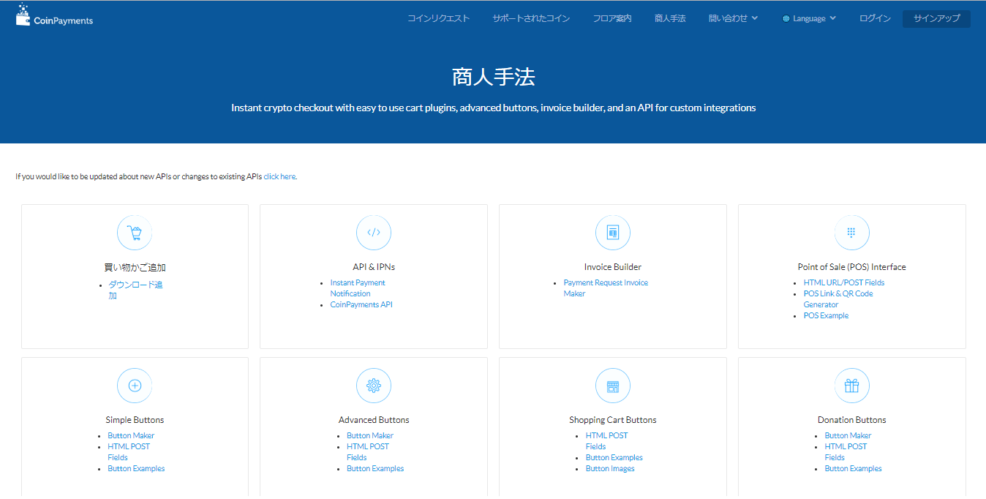
Task: Follow the 'click here' API updates link
Action: (x=279, y=176)
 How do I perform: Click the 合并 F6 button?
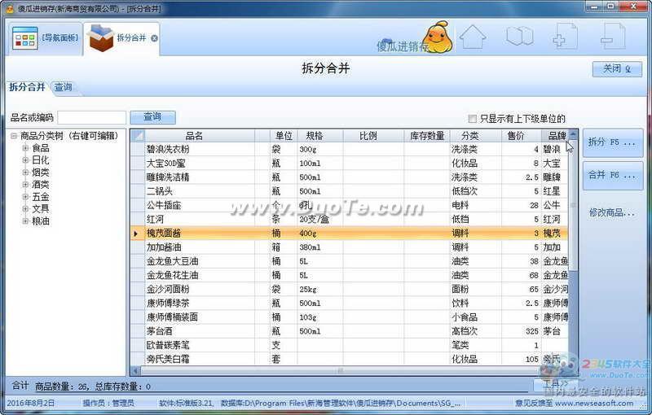(x=612, y=175)
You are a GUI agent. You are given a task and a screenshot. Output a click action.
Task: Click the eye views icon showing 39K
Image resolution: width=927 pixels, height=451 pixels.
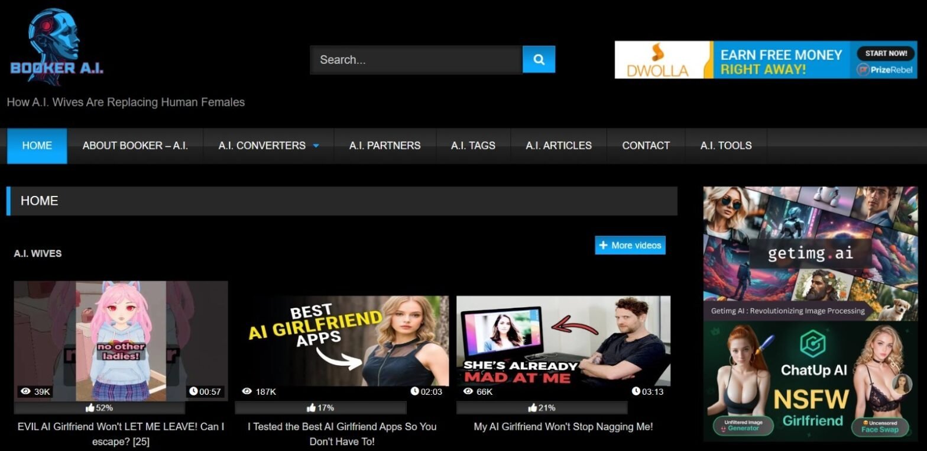tap(25, 392)
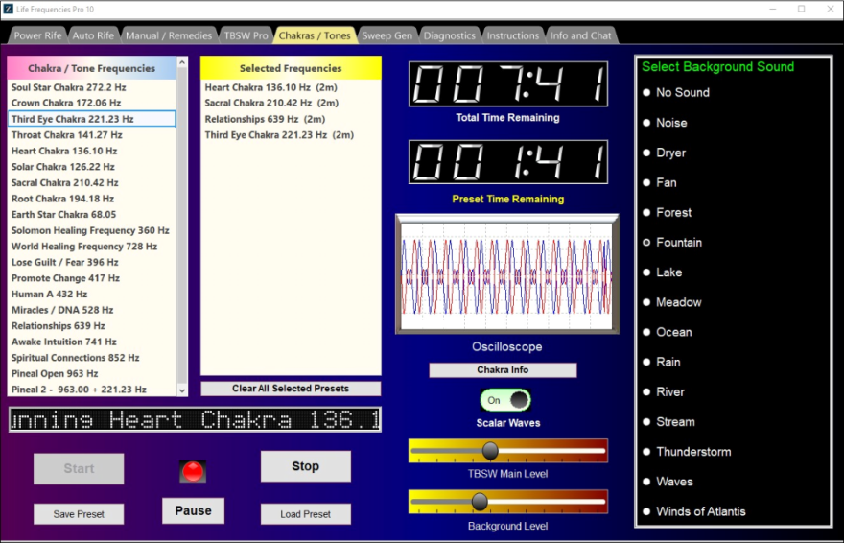Click the Background Level slider handle
The image size is (844, 543).
pos(480,502)
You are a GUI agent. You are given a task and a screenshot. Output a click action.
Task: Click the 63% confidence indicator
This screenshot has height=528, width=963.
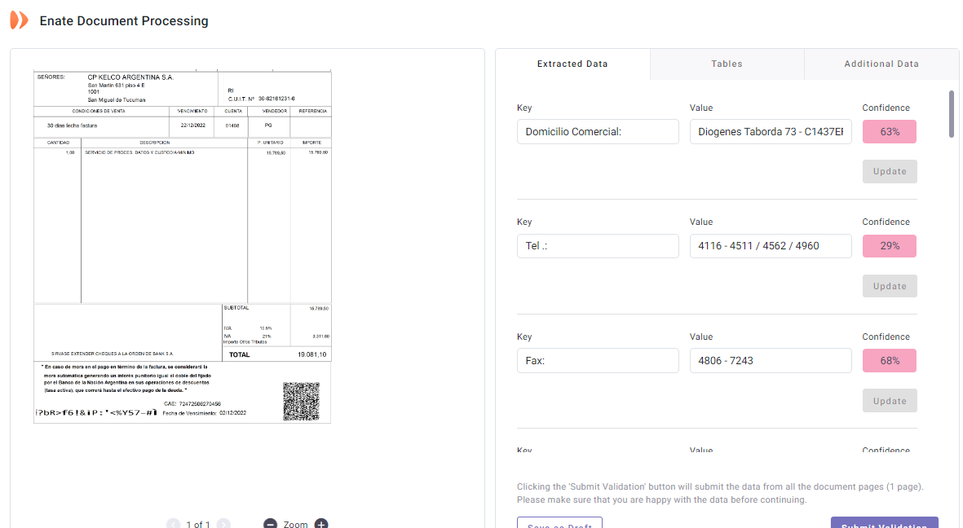tap(889, 132)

__TASK GOAL__:
Copy exactly the lines from the one containing "Image resolution: width=927" to the end of the records, both included, and leave the pictures out.

__YOUR RESPONSE__:
Image resolution: width=927 pixels, height=451 pixels.
tap(25, 392)
Click the Background Level slider handle
The image size is (844, 543).
pos(480,502)
You are a GUI agent. You are given a task and a screenshot. Output a click action.
Task: Click the 63% confidence indicator
This screenshot has height=528, width=963.
tap(889, 132)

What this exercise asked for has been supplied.